**EXERCISE BRIEF:**
Your response should consist of one number, the count of lines below that contain "will".

[Stored items]

BEGIN

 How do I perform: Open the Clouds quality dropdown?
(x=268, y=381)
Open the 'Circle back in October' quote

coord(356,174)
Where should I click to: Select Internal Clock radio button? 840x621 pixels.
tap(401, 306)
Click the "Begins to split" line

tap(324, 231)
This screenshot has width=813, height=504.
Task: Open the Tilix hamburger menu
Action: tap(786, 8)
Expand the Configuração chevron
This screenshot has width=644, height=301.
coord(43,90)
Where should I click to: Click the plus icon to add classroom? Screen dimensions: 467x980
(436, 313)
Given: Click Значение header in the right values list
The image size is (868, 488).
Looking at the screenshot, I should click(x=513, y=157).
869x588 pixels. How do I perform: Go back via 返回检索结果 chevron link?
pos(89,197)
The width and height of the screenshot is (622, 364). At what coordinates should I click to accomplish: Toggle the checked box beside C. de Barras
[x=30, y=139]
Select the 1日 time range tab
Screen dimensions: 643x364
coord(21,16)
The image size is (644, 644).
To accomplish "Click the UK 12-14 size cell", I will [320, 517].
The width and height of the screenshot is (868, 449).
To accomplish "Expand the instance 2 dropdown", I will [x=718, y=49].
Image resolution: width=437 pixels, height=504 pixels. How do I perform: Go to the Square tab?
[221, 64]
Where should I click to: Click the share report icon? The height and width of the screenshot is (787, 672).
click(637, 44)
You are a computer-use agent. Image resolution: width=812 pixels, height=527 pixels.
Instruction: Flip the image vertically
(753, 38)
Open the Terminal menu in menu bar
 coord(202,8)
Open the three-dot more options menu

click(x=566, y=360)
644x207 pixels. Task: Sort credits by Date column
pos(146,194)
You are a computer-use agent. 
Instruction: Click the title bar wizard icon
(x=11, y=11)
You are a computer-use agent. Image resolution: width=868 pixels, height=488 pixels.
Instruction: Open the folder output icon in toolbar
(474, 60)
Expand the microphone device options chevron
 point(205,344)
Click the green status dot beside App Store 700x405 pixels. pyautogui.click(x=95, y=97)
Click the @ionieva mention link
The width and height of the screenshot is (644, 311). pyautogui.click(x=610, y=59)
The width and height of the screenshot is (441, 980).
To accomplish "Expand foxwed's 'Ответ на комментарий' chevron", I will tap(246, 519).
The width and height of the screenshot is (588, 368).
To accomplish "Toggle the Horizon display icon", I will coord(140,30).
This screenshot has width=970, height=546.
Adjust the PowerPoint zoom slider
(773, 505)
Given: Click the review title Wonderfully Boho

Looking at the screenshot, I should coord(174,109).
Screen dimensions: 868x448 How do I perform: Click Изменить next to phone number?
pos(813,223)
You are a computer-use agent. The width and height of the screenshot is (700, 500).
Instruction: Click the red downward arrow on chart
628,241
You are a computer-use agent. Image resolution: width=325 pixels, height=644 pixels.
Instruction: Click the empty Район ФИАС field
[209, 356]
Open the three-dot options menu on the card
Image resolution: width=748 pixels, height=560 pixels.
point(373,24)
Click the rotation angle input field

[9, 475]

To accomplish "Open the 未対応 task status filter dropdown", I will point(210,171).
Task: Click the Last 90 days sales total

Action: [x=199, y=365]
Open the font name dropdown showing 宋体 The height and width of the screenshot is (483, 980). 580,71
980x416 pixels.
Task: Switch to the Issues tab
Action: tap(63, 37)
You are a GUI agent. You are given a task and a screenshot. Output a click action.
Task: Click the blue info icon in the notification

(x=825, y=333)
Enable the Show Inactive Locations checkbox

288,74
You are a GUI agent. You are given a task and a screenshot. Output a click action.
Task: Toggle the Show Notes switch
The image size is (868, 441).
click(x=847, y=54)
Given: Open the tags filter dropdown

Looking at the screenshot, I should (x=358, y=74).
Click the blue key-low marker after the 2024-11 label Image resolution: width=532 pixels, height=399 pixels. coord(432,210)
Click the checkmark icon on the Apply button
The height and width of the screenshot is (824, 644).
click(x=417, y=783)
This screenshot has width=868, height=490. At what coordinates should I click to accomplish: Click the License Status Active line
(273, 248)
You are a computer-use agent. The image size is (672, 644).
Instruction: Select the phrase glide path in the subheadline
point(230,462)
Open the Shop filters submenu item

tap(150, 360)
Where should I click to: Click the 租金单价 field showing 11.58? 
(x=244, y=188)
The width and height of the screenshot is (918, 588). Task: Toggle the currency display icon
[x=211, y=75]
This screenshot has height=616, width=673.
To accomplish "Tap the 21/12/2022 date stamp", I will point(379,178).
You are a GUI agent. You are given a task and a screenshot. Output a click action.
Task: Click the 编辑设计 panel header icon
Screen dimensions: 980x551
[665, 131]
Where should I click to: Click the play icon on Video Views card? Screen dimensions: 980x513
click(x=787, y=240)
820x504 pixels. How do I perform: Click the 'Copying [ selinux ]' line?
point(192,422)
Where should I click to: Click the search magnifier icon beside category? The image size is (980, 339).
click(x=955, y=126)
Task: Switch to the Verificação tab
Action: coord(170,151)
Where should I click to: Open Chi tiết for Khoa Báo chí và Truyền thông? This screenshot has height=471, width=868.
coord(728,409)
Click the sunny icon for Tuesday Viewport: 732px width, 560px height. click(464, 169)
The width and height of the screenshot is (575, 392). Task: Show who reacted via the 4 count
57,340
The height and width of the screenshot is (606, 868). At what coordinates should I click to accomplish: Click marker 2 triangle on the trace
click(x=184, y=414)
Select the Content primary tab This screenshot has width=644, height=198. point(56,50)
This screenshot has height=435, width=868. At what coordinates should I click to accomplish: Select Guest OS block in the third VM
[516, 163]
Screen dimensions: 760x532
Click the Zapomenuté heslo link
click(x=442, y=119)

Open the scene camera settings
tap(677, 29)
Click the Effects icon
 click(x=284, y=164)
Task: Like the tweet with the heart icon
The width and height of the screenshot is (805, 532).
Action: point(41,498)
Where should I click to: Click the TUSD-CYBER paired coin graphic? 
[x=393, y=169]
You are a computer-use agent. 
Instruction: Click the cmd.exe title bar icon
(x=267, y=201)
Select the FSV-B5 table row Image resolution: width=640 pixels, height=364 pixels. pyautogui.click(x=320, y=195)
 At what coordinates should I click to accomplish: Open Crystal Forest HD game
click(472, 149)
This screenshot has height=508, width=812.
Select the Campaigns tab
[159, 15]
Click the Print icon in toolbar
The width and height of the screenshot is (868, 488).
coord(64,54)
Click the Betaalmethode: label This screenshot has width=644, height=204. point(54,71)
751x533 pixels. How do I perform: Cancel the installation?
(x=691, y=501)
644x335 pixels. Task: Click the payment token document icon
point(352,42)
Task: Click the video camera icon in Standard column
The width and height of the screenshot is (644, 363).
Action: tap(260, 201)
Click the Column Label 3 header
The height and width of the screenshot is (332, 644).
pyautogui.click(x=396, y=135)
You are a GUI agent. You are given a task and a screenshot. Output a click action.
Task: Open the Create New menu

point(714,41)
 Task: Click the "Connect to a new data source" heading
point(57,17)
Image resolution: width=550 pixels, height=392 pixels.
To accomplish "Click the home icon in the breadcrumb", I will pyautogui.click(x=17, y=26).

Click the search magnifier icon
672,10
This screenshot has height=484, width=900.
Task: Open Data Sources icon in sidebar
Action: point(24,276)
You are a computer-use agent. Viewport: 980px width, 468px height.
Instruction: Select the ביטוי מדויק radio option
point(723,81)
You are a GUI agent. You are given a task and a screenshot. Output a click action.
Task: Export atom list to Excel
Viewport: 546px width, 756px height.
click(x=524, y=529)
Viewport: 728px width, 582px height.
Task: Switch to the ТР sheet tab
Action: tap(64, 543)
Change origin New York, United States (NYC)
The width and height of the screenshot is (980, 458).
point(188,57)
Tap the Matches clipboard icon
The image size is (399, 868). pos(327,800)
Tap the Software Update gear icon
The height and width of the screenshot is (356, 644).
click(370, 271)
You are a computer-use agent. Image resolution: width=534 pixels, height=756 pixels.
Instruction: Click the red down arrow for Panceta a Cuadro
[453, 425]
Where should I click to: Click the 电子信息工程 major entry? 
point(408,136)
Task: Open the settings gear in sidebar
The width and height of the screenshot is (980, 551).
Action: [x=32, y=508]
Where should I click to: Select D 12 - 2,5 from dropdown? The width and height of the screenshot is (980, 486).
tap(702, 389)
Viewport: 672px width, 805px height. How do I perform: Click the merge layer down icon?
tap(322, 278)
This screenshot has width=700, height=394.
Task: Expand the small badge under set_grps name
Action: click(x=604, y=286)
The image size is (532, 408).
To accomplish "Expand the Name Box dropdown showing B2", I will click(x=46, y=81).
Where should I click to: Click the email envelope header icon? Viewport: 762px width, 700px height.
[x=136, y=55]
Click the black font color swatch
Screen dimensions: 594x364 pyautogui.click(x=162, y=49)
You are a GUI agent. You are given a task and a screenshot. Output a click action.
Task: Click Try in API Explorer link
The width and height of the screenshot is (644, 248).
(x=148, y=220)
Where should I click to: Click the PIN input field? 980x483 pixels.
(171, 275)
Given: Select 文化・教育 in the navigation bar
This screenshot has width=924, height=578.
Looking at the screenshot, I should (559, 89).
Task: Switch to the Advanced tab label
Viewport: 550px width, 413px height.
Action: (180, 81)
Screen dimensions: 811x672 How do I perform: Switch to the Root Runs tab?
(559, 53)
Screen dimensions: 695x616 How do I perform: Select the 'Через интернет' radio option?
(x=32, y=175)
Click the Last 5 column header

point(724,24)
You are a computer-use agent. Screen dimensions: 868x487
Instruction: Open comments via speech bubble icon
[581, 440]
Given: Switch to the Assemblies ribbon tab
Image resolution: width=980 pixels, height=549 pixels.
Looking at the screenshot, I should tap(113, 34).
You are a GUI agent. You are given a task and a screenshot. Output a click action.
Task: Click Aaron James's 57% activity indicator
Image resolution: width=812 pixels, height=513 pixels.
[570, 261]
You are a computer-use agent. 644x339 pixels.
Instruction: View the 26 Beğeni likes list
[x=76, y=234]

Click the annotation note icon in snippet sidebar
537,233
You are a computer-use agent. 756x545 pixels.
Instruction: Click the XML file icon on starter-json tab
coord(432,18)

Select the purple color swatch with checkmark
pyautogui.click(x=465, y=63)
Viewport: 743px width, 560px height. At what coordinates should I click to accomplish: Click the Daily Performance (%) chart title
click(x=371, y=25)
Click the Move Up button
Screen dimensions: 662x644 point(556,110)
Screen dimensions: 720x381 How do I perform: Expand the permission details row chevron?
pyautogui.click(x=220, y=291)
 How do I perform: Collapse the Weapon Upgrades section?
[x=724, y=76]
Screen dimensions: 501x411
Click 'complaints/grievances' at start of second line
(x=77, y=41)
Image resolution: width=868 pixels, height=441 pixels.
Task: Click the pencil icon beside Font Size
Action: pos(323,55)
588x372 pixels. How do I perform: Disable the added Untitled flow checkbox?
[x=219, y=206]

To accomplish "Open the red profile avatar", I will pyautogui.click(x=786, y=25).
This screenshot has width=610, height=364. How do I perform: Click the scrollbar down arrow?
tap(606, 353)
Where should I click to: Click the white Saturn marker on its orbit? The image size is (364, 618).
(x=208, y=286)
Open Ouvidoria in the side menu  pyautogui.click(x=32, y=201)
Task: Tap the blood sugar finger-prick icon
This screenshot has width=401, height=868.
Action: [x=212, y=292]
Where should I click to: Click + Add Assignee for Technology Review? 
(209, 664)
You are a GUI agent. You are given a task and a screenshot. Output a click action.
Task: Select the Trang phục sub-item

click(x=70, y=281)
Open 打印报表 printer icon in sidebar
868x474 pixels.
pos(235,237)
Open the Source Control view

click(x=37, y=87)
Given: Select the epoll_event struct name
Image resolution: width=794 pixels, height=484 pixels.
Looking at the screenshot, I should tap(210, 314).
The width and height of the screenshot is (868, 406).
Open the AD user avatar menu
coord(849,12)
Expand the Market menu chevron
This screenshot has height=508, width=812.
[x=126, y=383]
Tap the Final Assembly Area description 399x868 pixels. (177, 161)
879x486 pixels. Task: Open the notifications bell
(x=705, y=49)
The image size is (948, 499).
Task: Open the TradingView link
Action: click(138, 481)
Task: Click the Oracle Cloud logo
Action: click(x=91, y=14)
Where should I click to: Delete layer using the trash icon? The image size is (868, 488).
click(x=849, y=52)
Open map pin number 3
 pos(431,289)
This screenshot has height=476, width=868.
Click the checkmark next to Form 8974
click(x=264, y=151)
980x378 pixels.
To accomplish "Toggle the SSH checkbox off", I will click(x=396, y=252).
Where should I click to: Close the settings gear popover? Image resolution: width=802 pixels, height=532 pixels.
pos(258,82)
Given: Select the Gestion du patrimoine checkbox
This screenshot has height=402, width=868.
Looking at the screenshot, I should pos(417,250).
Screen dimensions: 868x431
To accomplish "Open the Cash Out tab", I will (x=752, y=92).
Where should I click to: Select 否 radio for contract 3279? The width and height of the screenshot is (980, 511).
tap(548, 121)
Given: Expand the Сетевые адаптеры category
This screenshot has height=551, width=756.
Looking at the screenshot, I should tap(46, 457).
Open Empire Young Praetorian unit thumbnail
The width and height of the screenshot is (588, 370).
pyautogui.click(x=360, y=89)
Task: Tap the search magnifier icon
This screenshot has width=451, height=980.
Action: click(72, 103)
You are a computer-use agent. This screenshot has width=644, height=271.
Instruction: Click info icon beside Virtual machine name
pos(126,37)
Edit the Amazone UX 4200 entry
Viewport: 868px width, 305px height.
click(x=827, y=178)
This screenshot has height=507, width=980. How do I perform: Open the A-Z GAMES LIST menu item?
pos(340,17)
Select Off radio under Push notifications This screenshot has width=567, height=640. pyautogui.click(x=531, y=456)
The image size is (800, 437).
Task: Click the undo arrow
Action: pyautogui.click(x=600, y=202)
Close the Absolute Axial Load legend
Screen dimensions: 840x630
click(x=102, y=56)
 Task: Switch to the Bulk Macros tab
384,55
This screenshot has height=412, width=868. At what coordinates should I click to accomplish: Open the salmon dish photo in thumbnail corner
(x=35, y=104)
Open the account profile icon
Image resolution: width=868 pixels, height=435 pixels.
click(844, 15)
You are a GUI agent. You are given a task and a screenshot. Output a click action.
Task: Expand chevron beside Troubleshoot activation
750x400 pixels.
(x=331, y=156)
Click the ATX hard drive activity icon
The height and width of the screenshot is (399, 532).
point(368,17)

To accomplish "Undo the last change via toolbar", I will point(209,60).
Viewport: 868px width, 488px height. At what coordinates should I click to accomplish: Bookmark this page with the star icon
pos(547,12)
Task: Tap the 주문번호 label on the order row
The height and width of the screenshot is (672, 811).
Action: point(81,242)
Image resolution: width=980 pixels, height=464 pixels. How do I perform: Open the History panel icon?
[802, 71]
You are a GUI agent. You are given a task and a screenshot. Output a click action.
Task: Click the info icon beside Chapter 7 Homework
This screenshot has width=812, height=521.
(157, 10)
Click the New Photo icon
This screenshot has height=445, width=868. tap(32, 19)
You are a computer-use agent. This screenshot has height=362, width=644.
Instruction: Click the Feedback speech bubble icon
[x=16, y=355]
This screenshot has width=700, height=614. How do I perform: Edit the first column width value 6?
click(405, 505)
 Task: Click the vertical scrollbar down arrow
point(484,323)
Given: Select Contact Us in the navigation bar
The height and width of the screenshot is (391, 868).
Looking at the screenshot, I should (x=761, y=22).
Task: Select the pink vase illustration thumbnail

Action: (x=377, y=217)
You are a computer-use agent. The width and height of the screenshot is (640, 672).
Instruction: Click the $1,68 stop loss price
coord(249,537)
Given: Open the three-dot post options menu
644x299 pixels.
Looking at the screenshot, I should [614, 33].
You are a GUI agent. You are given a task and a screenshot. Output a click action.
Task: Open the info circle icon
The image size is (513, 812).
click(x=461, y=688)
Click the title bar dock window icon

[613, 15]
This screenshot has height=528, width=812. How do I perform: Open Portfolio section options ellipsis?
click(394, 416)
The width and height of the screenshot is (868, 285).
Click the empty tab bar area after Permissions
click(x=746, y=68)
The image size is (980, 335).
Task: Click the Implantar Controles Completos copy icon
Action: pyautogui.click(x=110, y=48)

END

**RESPONSE FOR THIS EXERCISE:**
12